Extracted records
::::

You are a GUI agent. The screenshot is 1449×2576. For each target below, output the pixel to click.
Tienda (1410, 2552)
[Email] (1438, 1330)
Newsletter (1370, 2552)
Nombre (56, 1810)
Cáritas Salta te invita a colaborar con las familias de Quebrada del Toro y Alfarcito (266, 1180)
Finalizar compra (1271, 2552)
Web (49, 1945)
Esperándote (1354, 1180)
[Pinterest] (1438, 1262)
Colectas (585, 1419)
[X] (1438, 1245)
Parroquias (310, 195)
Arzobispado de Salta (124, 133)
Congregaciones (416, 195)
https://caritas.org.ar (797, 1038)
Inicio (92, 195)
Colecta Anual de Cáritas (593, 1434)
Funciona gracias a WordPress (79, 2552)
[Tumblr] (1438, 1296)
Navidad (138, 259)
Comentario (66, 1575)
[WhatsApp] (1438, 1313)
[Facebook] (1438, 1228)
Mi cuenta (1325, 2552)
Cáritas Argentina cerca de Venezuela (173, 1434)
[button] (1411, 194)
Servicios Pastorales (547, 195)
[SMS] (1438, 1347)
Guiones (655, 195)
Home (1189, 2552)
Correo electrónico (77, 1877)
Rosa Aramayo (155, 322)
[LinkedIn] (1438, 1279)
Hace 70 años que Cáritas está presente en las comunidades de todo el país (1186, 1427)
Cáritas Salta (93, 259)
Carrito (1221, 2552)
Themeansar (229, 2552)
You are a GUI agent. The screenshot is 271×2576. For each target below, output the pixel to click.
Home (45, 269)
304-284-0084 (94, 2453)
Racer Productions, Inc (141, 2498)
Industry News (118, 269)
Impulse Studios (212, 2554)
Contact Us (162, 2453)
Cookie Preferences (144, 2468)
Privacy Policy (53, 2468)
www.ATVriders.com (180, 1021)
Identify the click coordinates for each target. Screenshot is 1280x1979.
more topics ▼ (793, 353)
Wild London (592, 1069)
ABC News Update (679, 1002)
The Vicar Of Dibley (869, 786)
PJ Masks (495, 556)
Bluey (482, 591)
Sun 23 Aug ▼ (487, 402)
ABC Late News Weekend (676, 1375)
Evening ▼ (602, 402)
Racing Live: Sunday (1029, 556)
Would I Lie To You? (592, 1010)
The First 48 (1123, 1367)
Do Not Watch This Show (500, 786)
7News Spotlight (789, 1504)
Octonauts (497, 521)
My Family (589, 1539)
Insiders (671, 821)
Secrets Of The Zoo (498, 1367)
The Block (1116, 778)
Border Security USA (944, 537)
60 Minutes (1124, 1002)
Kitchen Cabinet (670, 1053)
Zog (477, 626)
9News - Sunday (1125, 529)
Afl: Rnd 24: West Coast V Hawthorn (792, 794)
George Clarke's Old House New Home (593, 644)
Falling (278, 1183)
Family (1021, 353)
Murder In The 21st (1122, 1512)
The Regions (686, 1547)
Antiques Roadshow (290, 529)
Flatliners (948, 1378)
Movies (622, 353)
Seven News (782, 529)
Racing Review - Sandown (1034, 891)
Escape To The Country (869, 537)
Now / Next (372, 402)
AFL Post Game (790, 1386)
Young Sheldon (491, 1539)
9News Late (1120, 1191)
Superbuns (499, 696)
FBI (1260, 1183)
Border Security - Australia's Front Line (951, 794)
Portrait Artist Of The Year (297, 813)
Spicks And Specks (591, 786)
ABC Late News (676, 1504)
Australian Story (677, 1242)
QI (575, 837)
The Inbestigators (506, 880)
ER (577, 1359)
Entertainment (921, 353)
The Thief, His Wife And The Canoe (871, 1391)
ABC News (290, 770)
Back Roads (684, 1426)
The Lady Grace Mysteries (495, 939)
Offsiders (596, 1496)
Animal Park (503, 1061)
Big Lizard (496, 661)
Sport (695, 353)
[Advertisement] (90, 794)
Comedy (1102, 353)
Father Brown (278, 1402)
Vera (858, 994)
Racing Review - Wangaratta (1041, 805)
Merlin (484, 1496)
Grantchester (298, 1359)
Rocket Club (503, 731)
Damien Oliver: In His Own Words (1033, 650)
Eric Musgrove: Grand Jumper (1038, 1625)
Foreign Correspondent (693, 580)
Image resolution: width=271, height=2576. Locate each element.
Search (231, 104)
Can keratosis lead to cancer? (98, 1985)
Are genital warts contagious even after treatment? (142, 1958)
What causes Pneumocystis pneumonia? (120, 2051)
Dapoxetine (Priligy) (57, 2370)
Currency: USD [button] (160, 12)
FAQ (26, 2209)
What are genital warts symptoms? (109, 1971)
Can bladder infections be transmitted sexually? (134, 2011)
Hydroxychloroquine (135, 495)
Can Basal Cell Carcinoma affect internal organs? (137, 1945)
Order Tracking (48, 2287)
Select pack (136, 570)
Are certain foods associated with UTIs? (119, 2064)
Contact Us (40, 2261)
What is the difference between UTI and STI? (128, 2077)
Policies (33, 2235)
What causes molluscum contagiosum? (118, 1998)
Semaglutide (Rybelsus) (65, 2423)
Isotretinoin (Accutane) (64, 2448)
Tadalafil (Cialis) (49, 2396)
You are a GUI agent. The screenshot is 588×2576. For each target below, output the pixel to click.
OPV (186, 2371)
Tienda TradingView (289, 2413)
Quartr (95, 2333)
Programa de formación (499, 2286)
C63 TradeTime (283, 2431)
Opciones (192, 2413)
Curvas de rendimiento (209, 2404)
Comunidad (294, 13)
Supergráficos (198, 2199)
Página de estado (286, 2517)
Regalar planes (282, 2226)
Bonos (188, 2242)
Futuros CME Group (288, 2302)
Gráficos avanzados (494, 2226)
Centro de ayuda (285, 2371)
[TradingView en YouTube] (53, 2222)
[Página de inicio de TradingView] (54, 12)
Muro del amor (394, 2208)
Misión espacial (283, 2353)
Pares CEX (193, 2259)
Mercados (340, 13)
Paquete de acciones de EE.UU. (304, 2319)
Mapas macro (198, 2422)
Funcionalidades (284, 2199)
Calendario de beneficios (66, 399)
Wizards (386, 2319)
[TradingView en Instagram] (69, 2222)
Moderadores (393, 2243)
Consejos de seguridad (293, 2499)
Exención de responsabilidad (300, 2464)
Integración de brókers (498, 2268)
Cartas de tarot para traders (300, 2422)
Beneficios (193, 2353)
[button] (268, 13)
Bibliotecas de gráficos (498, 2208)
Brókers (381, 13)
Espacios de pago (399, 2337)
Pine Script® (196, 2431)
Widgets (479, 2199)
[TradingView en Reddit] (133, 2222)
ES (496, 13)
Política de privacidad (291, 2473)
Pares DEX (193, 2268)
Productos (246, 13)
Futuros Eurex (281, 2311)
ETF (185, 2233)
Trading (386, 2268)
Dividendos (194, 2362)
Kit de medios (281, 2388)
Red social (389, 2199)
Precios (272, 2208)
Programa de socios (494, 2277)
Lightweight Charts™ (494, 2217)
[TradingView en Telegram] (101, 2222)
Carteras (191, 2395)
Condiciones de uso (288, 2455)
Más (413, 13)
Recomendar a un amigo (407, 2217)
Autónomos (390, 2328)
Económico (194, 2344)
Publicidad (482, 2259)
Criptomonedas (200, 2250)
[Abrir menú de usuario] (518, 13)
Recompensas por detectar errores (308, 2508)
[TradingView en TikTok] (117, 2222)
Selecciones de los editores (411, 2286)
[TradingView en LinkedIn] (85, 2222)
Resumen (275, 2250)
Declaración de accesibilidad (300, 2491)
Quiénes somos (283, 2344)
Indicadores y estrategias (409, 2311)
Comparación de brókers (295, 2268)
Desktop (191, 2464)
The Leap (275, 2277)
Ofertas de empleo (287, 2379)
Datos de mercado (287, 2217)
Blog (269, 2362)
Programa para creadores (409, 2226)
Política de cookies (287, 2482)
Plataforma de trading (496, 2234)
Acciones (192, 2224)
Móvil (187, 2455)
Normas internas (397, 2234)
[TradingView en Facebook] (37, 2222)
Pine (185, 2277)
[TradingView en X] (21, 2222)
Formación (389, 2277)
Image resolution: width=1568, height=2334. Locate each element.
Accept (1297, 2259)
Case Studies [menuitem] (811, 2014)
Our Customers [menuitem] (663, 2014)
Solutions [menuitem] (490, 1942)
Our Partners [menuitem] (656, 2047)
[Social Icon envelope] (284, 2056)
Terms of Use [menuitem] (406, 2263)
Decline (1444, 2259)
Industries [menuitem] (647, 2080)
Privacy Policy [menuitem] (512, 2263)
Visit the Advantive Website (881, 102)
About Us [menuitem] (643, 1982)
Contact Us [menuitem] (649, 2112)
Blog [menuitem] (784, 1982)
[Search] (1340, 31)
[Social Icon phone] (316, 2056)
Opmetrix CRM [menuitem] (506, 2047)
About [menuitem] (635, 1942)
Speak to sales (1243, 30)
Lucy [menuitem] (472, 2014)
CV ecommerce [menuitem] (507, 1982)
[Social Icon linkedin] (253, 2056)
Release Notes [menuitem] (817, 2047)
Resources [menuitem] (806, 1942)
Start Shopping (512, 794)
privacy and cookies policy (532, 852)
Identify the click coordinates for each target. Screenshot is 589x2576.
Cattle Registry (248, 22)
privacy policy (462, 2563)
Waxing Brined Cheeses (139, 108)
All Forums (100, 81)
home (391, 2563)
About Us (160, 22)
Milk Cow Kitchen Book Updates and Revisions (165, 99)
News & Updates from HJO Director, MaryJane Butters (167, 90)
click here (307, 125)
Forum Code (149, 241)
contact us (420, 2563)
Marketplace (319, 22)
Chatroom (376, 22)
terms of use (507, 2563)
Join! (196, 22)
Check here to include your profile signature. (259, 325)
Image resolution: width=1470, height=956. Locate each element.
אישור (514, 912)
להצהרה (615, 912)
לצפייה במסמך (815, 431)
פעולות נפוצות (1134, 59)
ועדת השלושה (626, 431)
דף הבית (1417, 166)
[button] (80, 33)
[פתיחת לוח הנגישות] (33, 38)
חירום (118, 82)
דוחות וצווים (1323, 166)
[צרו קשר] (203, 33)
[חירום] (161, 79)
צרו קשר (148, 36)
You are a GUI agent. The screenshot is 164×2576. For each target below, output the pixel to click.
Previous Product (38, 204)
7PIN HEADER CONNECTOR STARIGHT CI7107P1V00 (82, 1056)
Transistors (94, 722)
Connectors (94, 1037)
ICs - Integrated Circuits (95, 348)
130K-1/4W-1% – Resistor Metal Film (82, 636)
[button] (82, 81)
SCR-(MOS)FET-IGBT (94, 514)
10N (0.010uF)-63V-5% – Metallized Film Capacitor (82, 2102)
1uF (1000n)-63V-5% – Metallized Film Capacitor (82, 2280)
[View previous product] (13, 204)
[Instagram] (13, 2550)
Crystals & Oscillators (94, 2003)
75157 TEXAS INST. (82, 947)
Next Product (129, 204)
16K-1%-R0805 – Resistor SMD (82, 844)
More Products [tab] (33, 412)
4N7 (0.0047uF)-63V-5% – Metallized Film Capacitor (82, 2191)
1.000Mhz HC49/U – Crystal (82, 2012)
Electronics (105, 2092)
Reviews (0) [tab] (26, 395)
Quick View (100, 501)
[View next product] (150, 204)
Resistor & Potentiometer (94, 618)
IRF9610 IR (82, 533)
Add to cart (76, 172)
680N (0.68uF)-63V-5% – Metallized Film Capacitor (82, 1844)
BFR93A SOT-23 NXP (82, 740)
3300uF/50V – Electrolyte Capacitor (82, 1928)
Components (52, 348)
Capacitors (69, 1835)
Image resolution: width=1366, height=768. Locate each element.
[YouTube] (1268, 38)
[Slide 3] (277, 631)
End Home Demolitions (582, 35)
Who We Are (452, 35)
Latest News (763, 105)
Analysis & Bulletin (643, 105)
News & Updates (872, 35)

::::

*Task prompt*
Copy the lines above exactly. Start with the line containing "You are a GUI agent. The screenshot is 164×2576.", end with the line containing "SCR-(MOS)FET-IGBT (94, 514)", and include both.

*The completed task*
You are a GUI agent. The screenshot is 164×2576. For each target below, output the pixel to click.
Previous Product (38, 204)
7PIN HEADER CONNECTOR STARIGHT CI7107P1V00 (82, 1056)
Transistors (94, 722)
Connectors (94, 1037)
ICs - Integrated Circuits (95, 348)
130K-1/4W-1% – Resistor Metal Film (82, 636)
[button] (82, 81)
SCR-(MOS)FET-IGBT (94, 514)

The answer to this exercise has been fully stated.